Concert Review | Hardy Lets His Rock Flag Fly at Covelli Centre
YOUNGSTOWN – Hardy, the groundbreaking rock/country phenom, is at the midpoint of a meteoric rise and Youngstown got to witness it Saturday night.
The Mississippi artist touched both musical bases – sometimes in the same song – during his concert at Covelli Centre, which had been sold out for months.
With a minimal stage setup – his three-piece band was all that was necessary – Hardy reveled in his Deep South roots on “Red” and “A Rock.” Those are the type of country staple songs that start with a word and then builds on it, analyzing its many meanings in a way that connects with almost everyone.
But for the most part, Hardy rocked. On his clever hit “Radio Song,” he does both – delivering the witty lyrics like a bro-country hero before roaring like a deathcore singer.
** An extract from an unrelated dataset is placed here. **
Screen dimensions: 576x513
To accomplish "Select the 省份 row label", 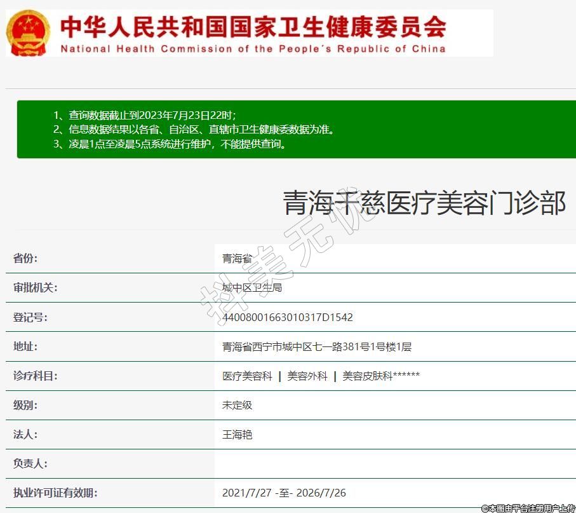I will coord(25,258).
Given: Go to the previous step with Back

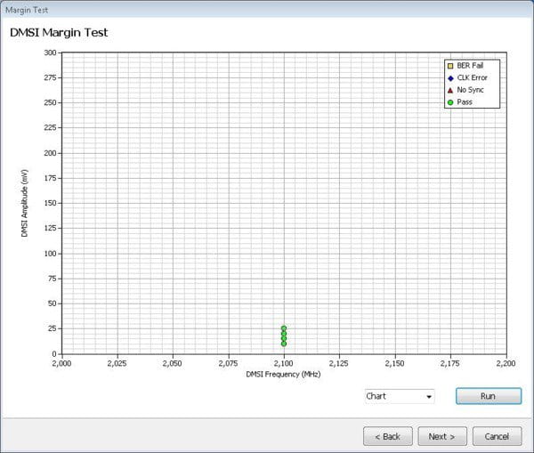Looking at the screenshot, I should coord(388,436).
Oddly, the contrast works perfectly. “Radio Song,” by the way, is definitely not safe for radio.
Hardy and his band’s musical chops are way more Linkin Park than Luke Bryan.
Clad in black and with his sleeves ripped off, the singer stalked the stage with his ball cap on backward over his long hair and and oversized eyeglasses. It’s a look that’s become a trademark.
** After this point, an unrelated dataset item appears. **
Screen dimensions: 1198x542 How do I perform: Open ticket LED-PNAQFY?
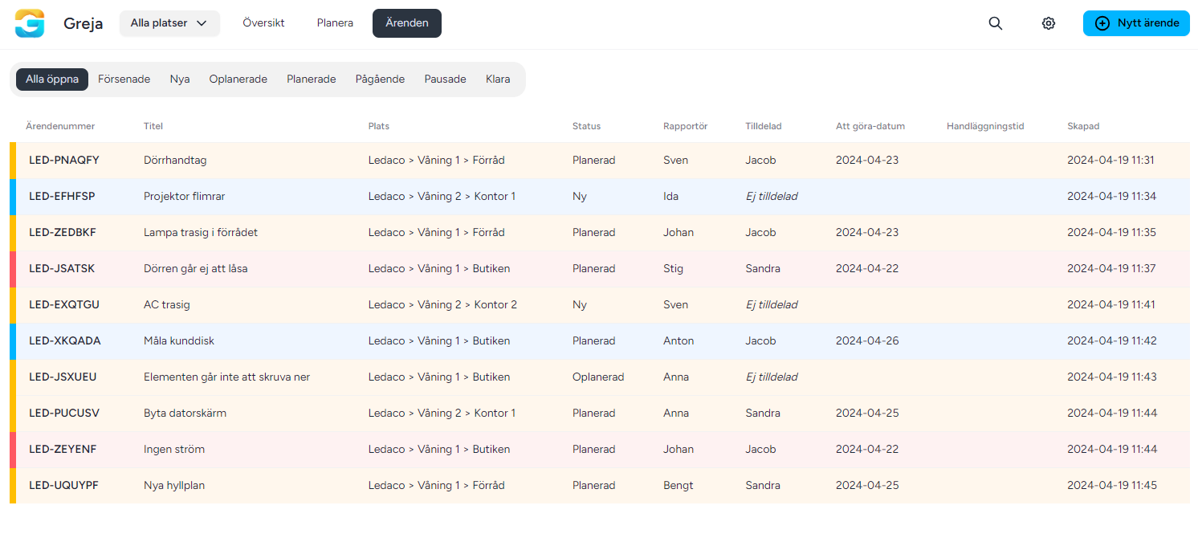64,161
Hardy’s roots seem to be in the arena rock concerts of another era.
He fondly referenced shows in which every member of the audience was in sync with the music – instead of watching it on their phone screen with the camera set on “record.”
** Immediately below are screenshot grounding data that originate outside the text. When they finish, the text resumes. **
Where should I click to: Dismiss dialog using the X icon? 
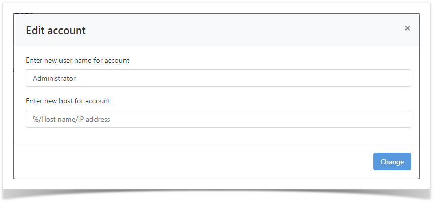coord(407,28)
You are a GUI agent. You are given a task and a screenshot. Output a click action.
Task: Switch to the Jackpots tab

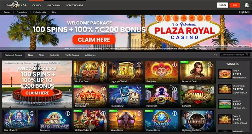point(54,55)
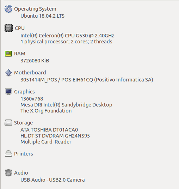This screenshot has height=189, width=179.
Task: Select the Ubuntu 18.04.2 LTS entry
Action: click(43, 16)
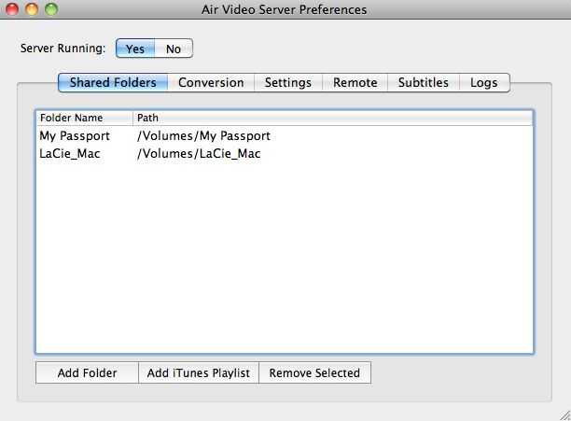View the Logs tab

pos(484,82)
Then, he ordered the big screens on the sides of the stage to go black, and asked the audience to put their phones away for one song to bring back that old spirit.
Pop music evolves by mixing old ingredients in new ways, and Hardy is birthing a new subgenre.
He already has big shoulders.
One of his opening acts was Lainey Wilson, a country singer with looks straight out of central casting, and who also happens to be on a superstar trajectory. This tour already could fill Wean Park.
With her trademark wide brimmed hat – and quite a few of her fans were sporting the same look – the leather-clad Wilson was a dynamo on stage. She left no doubt about her “make it big” aspirations on “Hold My Halo,” but demonstrated her realness on “Things a Man Oughta Know” and the sweet “Watermelon Moonshine.”
Like Hardy, Wilson interacted with fans near the stage, taking selfies and signing autographs. She closed her 45-minute set with “Heart Like a Truck.”
But it wasn’t her final appearance of the night. Wilson made a much-anticipated return during Hardy’s set to perform their smash duet, “Wait in the Truck.”
The live performance of the song was as dramatic as the video, which tells of an abused woman and her avenging dark angel. Hardy and Wilson set an ominous tone at the start of the song, taking positions on opposite ends of the riser on an otherwise empty stage.
Dylan Marlowe opened Saturday’s concert, and he also returned during Hardy’s set for a couple of tunes, including “Red.”
The encore of Hardy’s nearly two-hour set included the current single “Truck Bed” and the country anthem “Rednecker,” which was a blast.
The two sides of Hardy were best demonstrated on “Sold Out,” the final song of the night. He starts off in ornery country mode before flipping the switch with a scream that rages over churning power chords.
Pictured at top: Hardy struts through the pit during his set.